▶ [TEXT PASSAGE]:
--*--

Personal Development at Cardinal Newman  


The Personal Development Curriculum at Cardinal Newman Catholic School covers the following areas:

  • Fundamental British Values and Citizenship education
  • Social, Moral, Spiritual and Cultural education
  • Personal, Social, Health and Economic and Sex and Relationship Education
  • Careers and Living in the Wider World education
  • Catholic life
  • Student leadership
  • Extracurricular opportunities

Our school mission statement “Knowledge through the light of faith” is at the heart of all we do. It embodies our attitude and intentions towards the importance of the development of all aspects of the Personal Development curriculum.

We recognise and firmly believe that the development of pupils, spiritually, morally, socially and culturally plays a significant part not only in their ability to learn and achieve but in their ability to relate fully to, and have the ability to, access the world they live in. Spiritually, the school shares its vision of Christ’s love throughout the school community on a daily basis. These principles underpin education at Cardinal Newman and are expressed through the rich curriculum experiences that take place both within and outside the classroom. The school is a community of faith based on common Catholic values and worship which can find expression in every aspect of daily life at Cardinal Newman.

We are passionate about providing a curriculum that extends beyond the academic, technical or vocational courses that students study. We aim to:

  • Support students to develop in many diverse aspects of life
  • Teach students how to become resilient and confident in their abilities
  • Actively prepare students for adult life and the world of work
  • Provide students with many opportunities outside of the classroom (such as extracurricular activities, educational visits and social time activities)

--*--

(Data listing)
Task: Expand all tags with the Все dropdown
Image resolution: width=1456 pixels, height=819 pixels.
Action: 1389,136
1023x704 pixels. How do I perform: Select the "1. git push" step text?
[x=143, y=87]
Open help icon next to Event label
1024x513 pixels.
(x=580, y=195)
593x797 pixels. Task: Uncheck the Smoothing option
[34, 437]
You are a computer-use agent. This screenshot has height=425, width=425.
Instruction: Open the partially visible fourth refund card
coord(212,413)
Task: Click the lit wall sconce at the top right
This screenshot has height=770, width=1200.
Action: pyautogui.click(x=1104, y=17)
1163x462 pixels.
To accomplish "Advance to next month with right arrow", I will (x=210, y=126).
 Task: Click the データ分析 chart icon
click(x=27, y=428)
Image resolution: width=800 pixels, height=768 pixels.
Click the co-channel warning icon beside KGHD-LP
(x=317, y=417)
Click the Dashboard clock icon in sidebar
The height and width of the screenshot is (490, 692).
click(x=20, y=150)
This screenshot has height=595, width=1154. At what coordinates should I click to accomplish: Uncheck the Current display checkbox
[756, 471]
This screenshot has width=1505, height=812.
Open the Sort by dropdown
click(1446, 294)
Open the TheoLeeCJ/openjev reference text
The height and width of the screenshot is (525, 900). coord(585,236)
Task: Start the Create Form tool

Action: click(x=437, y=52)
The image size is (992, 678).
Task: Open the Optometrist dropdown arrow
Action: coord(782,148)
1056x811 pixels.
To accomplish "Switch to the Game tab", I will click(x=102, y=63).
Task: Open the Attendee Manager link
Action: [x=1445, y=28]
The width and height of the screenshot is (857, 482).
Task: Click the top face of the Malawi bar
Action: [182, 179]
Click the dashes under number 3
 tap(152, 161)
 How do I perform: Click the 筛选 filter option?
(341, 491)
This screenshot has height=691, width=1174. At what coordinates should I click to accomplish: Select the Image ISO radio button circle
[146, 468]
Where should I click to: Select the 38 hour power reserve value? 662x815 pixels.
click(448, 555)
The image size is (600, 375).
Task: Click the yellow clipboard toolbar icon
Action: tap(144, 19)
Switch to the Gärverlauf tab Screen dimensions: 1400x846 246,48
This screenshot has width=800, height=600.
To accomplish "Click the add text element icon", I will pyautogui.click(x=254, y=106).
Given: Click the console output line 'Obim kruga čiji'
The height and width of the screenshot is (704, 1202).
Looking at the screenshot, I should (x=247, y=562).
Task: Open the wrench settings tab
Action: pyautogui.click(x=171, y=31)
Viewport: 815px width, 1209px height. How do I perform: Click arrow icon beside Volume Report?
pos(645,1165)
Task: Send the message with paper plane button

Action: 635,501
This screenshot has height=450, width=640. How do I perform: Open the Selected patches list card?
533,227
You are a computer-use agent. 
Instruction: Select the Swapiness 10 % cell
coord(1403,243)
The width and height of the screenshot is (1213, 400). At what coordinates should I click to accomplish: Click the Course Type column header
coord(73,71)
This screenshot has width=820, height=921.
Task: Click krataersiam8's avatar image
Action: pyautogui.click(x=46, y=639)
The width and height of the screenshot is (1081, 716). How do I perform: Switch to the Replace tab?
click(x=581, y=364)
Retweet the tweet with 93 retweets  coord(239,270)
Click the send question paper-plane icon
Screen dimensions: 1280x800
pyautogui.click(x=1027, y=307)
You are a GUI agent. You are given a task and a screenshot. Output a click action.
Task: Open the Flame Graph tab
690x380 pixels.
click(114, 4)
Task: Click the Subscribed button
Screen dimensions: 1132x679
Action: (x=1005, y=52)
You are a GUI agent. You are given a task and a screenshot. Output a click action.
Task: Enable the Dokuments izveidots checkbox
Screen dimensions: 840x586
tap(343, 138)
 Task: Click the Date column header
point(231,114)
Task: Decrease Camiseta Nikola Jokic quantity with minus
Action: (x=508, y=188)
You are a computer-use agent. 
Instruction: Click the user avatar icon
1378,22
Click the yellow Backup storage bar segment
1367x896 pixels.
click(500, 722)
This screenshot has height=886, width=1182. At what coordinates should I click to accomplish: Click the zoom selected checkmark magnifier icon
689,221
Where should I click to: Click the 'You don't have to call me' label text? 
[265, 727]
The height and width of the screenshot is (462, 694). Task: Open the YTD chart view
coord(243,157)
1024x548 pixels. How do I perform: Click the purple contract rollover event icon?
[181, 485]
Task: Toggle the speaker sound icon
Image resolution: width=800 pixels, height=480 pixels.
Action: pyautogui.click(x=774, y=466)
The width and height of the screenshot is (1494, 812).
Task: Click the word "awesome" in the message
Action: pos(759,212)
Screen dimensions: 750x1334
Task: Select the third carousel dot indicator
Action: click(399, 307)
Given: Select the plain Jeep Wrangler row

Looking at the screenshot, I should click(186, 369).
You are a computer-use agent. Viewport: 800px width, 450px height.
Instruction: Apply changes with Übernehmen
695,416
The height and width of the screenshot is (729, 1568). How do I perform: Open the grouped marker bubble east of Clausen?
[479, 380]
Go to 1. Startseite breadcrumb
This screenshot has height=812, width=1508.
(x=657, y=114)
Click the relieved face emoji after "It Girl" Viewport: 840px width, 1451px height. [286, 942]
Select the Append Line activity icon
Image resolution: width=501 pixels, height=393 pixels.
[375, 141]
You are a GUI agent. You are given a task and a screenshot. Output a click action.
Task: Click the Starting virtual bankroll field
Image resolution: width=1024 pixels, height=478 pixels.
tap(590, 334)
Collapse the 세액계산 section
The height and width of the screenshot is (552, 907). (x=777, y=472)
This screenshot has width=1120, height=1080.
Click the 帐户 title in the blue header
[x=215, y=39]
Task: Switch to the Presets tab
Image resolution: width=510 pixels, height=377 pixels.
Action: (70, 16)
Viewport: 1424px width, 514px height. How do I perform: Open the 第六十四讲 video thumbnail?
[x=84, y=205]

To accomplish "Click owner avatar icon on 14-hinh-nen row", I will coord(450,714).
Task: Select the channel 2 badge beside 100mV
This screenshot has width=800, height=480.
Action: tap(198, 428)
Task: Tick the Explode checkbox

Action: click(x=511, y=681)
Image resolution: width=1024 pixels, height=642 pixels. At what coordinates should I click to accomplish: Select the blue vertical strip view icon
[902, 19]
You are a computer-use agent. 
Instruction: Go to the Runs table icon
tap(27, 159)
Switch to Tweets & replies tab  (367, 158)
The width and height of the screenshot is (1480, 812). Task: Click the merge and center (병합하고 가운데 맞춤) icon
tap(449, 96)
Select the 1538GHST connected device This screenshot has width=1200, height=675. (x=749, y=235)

--*--

▶ [DIRECTIONS]:
[A] Please reproduce the data listing rows starting with the line containing "Switch to Tweets" and going on through the last row, substituting "image" for every "screenshot" and leaving everything else unchanged.
[B] Proceed with the text on personal development at Cardinal Newman, picking up right after its last sentence.

▶ [WRITTEN ANSWERS]:
[A]
Switch to Tweets & replies tab  (367, 158)
The width and height of the image is (1480, 812). Task: Click the merge and center (병합하고 가운데 맞춤) icon
tap(449, 96)
Select the 1538GHST connected device This image has width=1200, height=675. (x=749, y=235)

[B]
  • Develop students to become responsible, respectful and active citizens
  • Develop students understanding of the fundamental British values of democracy, individual liberty, the rule of law and mutual respect and tolerance
  • Promote equality of opportunity so that all students thrive and understand that we are all different
  • Allow students to understand and respect the protected characteristics
  • Develop an inclusive environment that meets the needs of all students
  • Develop students’ characters and personal traits to enable them to flourish in society
  • Support student’s readiness for the next phase of education, training or employment so that pupils are equipped to make the transition effectively
  • Development of our core ASPIRE values to develop their character

Inclusivity and Social Mobility

Our support of social responsibility and personal development includes a recognition that this needs to include every single child at Cardinal Newman Catholic School. We believe that personal development is essential for social mobility – another reason why this lies at the heart of our vision. We therefore make great efforts to ensure all students, especially those from disadvantaged backgrounds, take full advantage of our extra-curricular offer. For example:

  • Pupil Premium funding is used to provide financial support for Pupil Premium students for trips and this is tracked to ensure inclusivity
  • Disadvantaged students’ participation in extra-curricular activities is tracked and opportunities provided where there are gaps in participation rates
  • Pupil premium funding is available and used pro-actively by the AHT responsible for Pupil Premium to ensure money is not a barrier to participation if at all possible

Equally, our curriculum is built on the premise that a challenging, knowledge and word-rich curriculum delivered with the highest expectations for behaviour and academic standards will disproportionately benefit young people from disadvantaged backgrounds and is the best possible way of improving their life chances.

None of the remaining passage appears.